I’m very excited to highlight a special session that I co-organized with Sherilee Harper at the Global Development Symposium. This 2 hour session featured presentations, audience activities, and loads of great discussions on the topic of Indigenous Health in Canada. In particular, the presence of Charlotte Wolfrey and Inez Shiwak from the Inuit community of Rigolet, Nunatsiavut, Labrador, and our long-time collaborators and research partners, added tremendous depth and perspective to the discussions. Thanks to everyone who came out last week and made this session such a dynamic and inspiring dialogue!
Community-led Research as an Environmental Health Strategy in Indigenous Communities: Experiences and stories from Northern Canada
- Sherilee Harper, Assistant Professor, University of Guelph
- Ashlee Cunsolo Willox, CRC, Assistant Professor, Cape Breton University
- Charlotte Wolfrey, AngajukKâk (Mayor), Rigolet Inuit Community Government
- Inez Shiwak, My Word Storytelling and Digital Media Lab, Rigolet Inuit Community Government
- Margot Parkes, CRC, Associate Professor, University of Northern British Columbia
Global environmental and climatic change can have adverse impacts on health and wellbeing, especially for Indigenous populations who often rely on local ecosystems for livelihoods, culture, and partial subsistence. As such, research on how to adapt to the impacts of environmental and climatic change on Indigenous health has been increasing in the past decade. Many adaptation plans include principles of capacity development, community participation, sustainability, and systems thinking, with a focus on developing tangible program outcomes. From experiences designing and delivering health-related community-based and community-led research initiatives across the North, we argue that research, and engaging in and leading research processes, can also be a potential adaptation strategy and may increase adaptive capacities.
In order to explore the potential for health research to become an adaptation strategy in and of itself, this session will 1) provide an overview of environmental change and health adaptation across the North, and the importance of moving from community participation to community leadership in research; 2) share research design and delivery insights from community-led research initiatives conducted across the Canadian North physical and mental health to inform health adaptation; and 3) discuss how innovative digital data collection methodologies can foster, support, and mobilize community-led climate change and health adaptation research in Indigenous communities across the North.

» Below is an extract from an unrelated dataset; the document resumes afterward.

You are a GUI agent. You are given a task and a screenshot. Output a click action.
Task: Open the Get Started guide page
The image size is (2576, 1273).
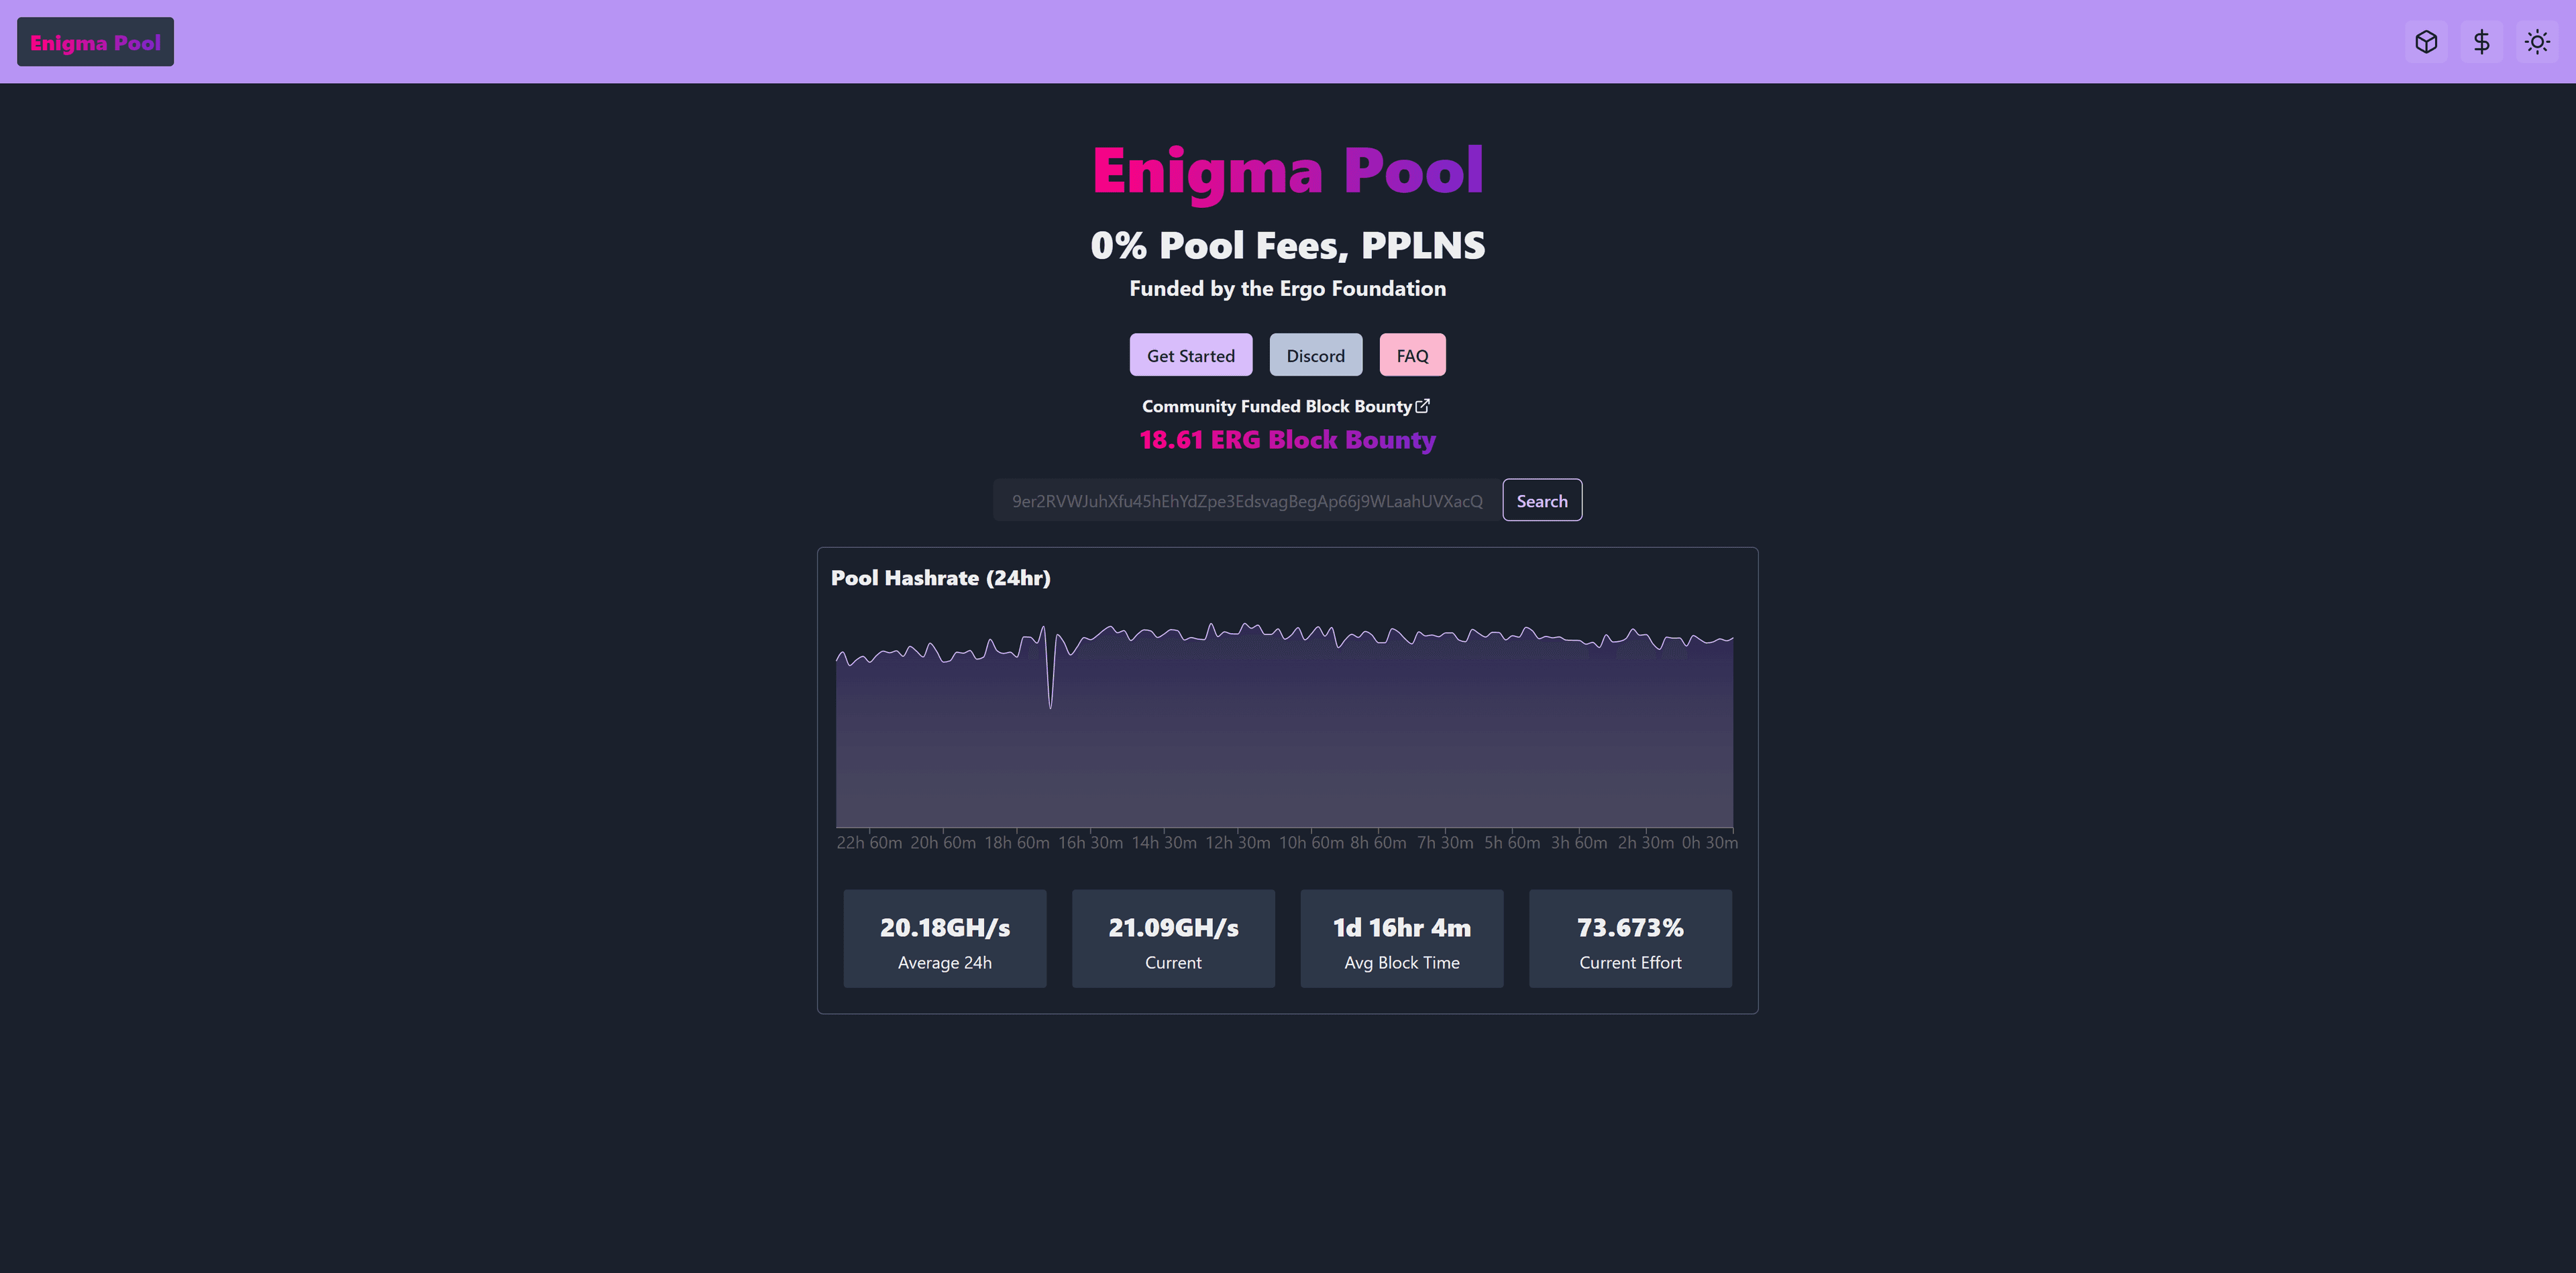pos(1191,355)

These presentations will illustrate how Inuit and Northern First Nations communities are taking control of their own research agenda, and actively undertake projects which meet the needs and priorities of the community in meaningful and locally-appropriate manners—research that moves from a community-based to a community-led framework, allowing communities to increase their overall research capacity, respond rapidly to research questions and needs that emerge, and actively create evidence-based health adaptation strategies in the communities to respond to the challenges of a rapidly changing environment.